▶ SOURCE EXTRACT:

(begin)

Were I to build another headphone amp that actually used M series core in place of capacitors to couple the 6922 long tailed cascode circuit to headphones, the phones would be EnABL'd. This would allow me to hear what M core does best. And by the way, Phillips Jan 6922 are so much better sounding than their commercial ken, the 6DJ8, that it is silly to use anything else.

Since the core quits transformation in any effective sense above 400 Hz, every thing else is antenna event, subject to dielectric materials as a control agent. I choose this to avoid the problem Per faces with amorphous core and others face with nickle core. A lack of internal gradient information in tones and transients. You will notice that all of Lundahls amopphous core coils have primary and secondary windings separate on the core. They must do this to avoid huge peaks in FR, just beyond the audible range.

Nickle, which functions to 3.5 kHZ for 48% and 10 kHZ for 80%, is also facing this problem, though you can have some interleaving. Mostly you have to quadfillar wind all primaries and secondaries,s to obtain enough losses in capacitive structure, which is not a single grouped event by any means though always portrayed as such for simple power transformers. This sort of arrangement does have a clearly characteristic sonic quality. A sweetness and also a comparative lack of internal structures to notes and transients.

Please note, these are not necessarily draw backs, for either type of material and how they must be used. Just a personal choice based upon your taste, that simple distortion measurements will not provide you enough information to make choices about. To wit, Gary Pimm's very clear presentation of distortion analysis between Dave's transformers and mine. Below 250 Hz his measure 20 db lower in distortion than mine. Gary uses mine in his amplifiers.

(end)

▶ SUPPLIED INFORMATION:

(begin)

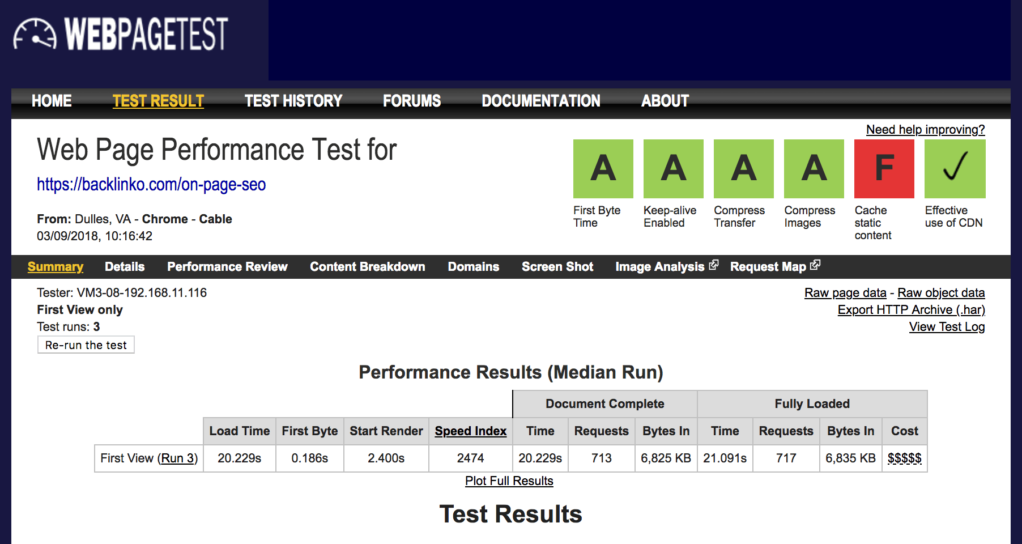
Task: Click the First Byte Time grade A badge
Action: (x=603, y=168)
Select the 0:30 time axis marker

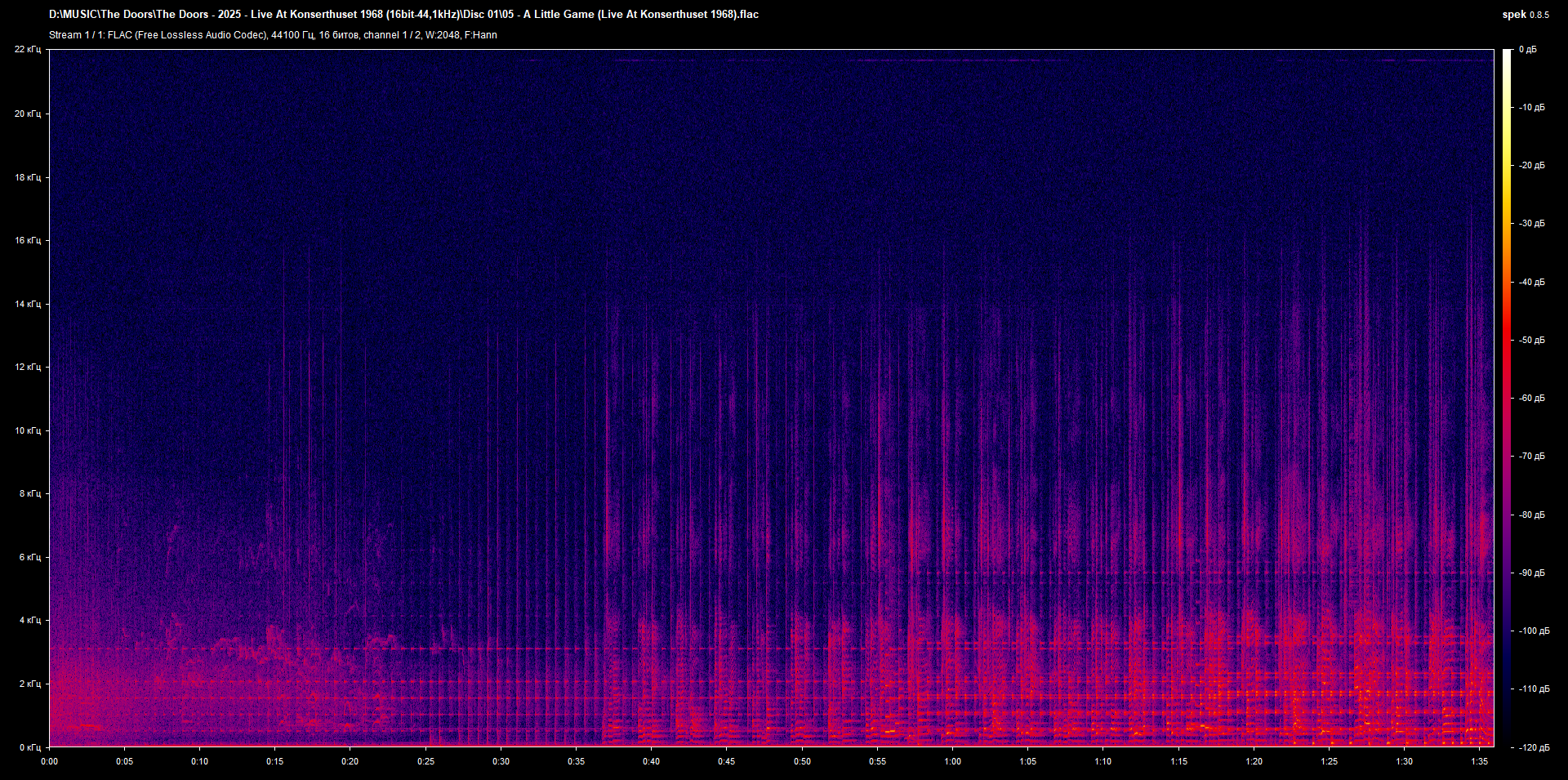click(x=501, y=761)
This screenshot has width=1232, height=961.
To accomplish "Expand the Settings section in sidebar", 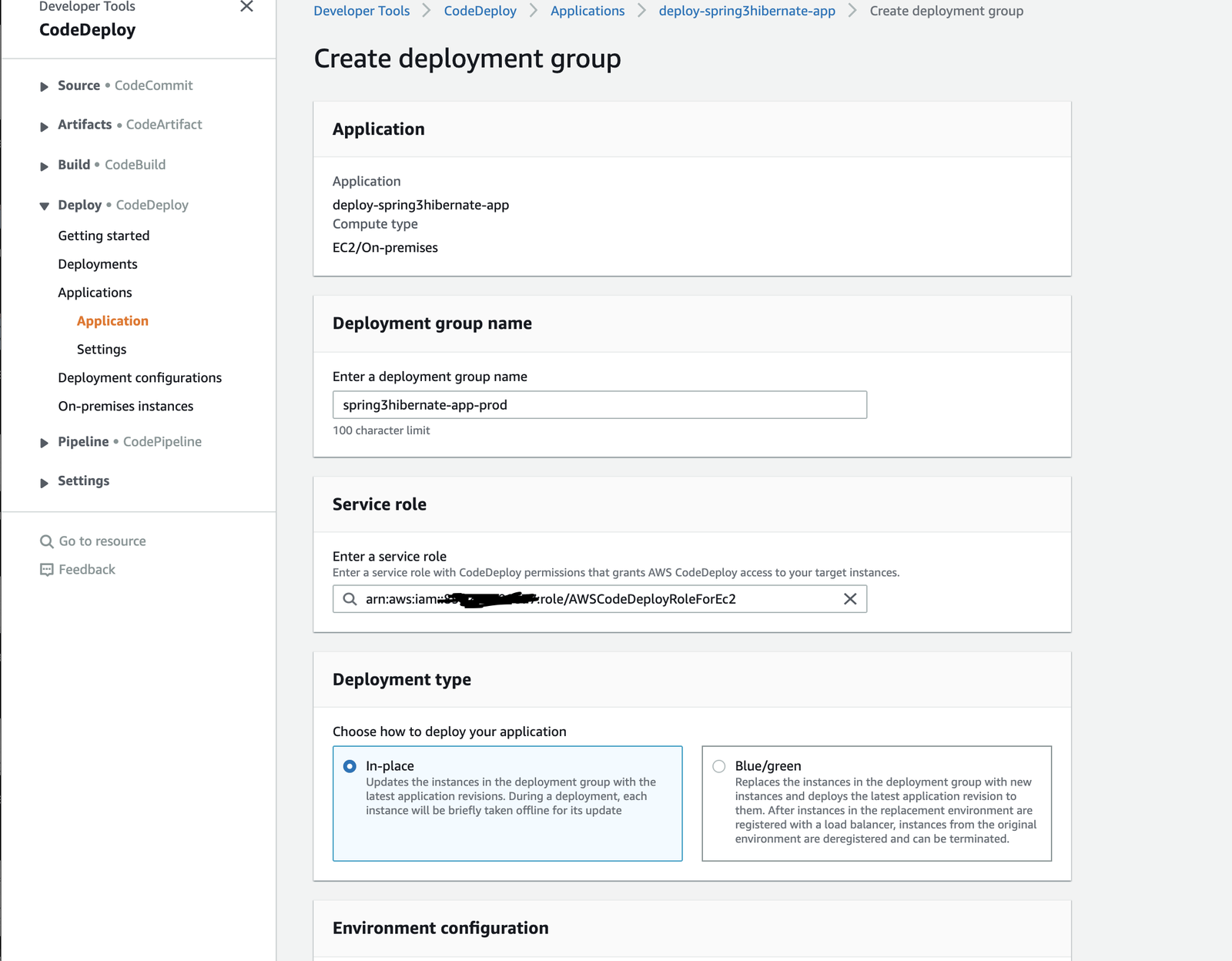I will (45, 482).
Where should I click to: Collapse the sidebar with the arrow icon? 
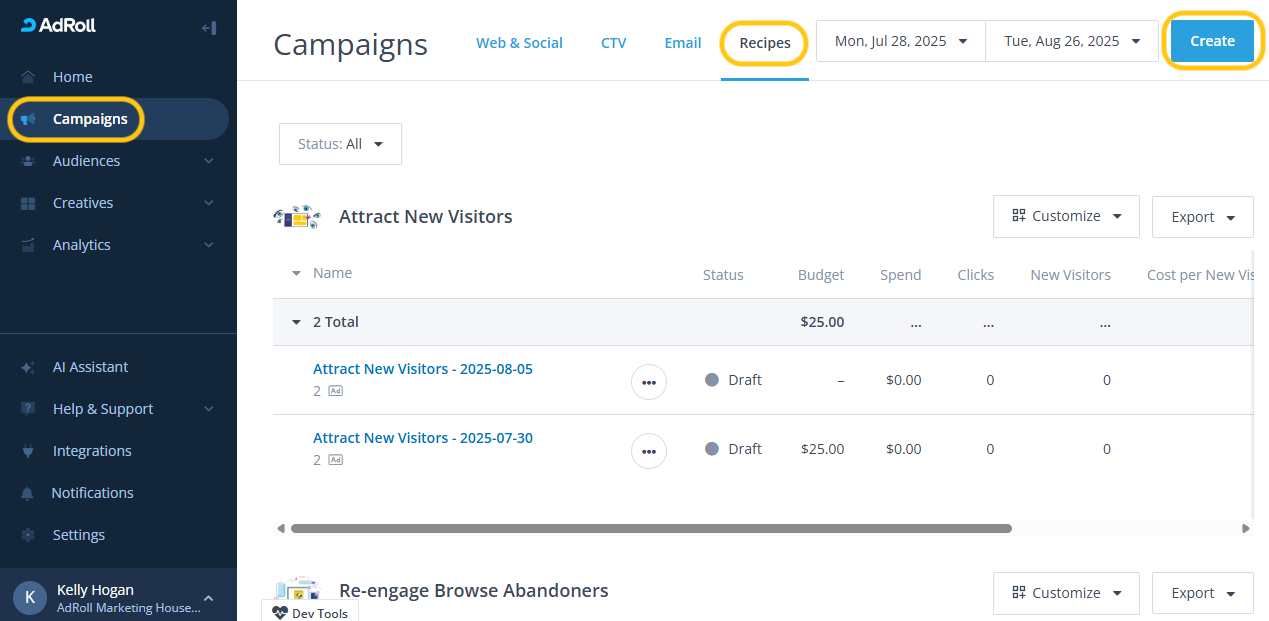click(209, 28)
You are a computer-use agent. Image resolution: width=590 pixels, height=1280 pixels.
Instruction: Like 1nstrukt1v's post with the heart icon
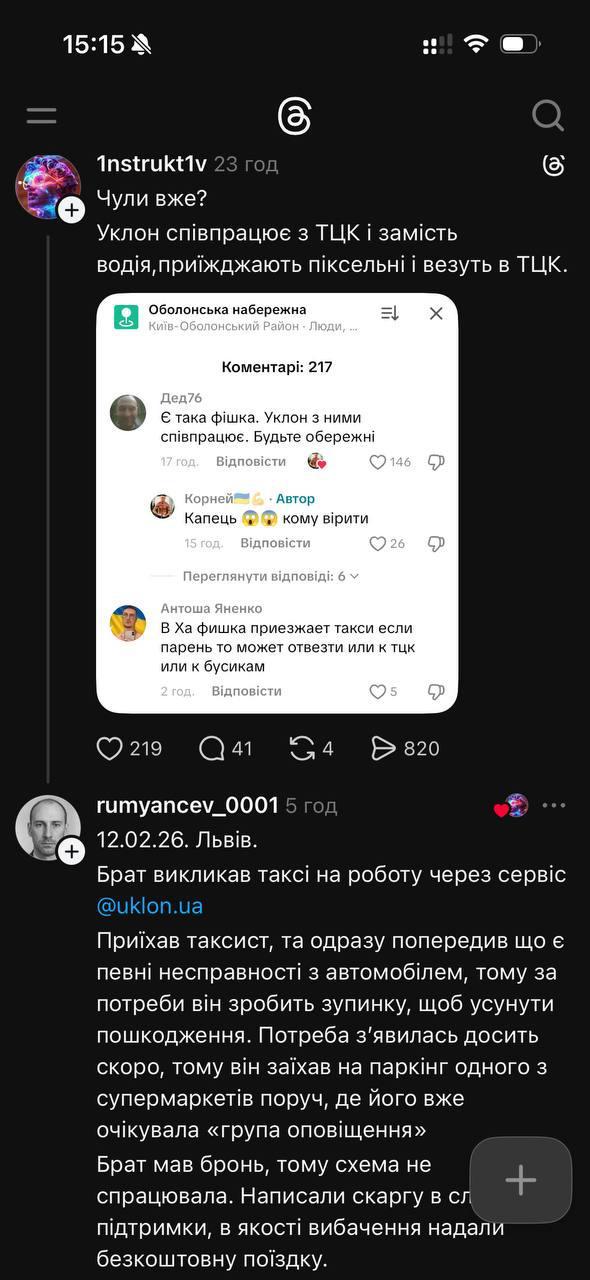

(end)

▶ TASK INSTRUCTIONS:
a) Reproduce the passage on transformer cores between "Nickle, which functions" and "notes and transients.", inclusive.
b) Extend the passage on transformer cores by writing what follows its final sentence.

▶ RESPONSES PER TASK:
a)
Nickle, which functions to 3.5 kHZ for 48% and 10 kHZ for 80%, is also facing this problem, though you can have some interleaving. Mostly you have to quadfillar wind all primaries and secondaries,s to obtain enough losses in capacitive structure, which is not a single grouped event by any means though always portrayed as such for simple power transformers. This sort of arrangement does have a clearly characteristic sonic quality. A sweetness and also a comparative lack of internal structures to notes and transients.

b)
The reason is that mine have a huge amount of internal structure information. This because they have a huge amount of coupling surface Vs winding depth. Means that while I have higher measured capacitance, more of it is doing work as opposed to just laying around absorbing small signal information. I can also build in a dielectric circuit to emphasize this coupling. Since M3 rise time is equivalent to 80% nickle, I don't loose any leading edge information either.

Just my personal choice to solve the question of how to build a transformer that responds to nonlinear events with aplomb, balance and elegance. My peers provide equally good solutions, though aimed at expressing characteristics that are audibly different in availability, but very difficult to find in the grass of a plot of any kind, though wavelet analysis may change that to a degree.

Thanks Bas! I had not looked for Pieter's name, spelled correctly, before and was exhibiting my typical murican blindness to other territory's. I hope Pieter will forgive me.

Bud
 
OK, not my cup of tea, so I'll leave you alone and get back to the 4P1L thread. I've already built, measured and listened to an all DHT-SE headphone amp. Not perfect, but at least real world stuff that tells me a lot.
We need an empiricist, once we nail down parafeed vs single feed we can get down to the nuts and bolts. I just don't want to repeat mistakes made with the OPT again (been "fooled twice now.)


The Z range of interest (32~64Ω) goes well with off-the-shelf LL1623. The 8Ω speaker gets the 3+3 secondaries paralleled, so total 6 out of 8 are used, same as headphones (6 for 32Ω and 38Ω, 7 for 52Ω, 8 for 64Ω). With all that, the primary Z stays in acceptable range (2500~3000Ω) with any load.

But Lundahls own datasheets recommend against 6 primarys as having too much insertion loss and 8 isn't even shown as a config. Seems that we lose the benefits of a C-core design by not folloing the "known" configs? Also I'm finding that a 5k primary works well with all the output tubes of interest from the 4P1l to the 300B.


Some sophisticated thinking going on here, even if Pano gets antsy.

Were I to build another headphone amp that actually used M series core in place of capacitors to couple the 6922 long tailed cascode circuit to headphones, the phones would be EnABL'd. This would allow me to hear what M core does best. And by the way, Phillips Jan 6922 are so much better sounding than their commercial ken, the 6DJ8, that it is silly to use anything else.

This is a much different headphone design. Where we are using a big powerful DHT to cruise along like a Mercede's SLR on I-70 intead of the Autobahn, gives better linearity and alows transformer coupling which I believe has a benefit over OTL and servoed SS.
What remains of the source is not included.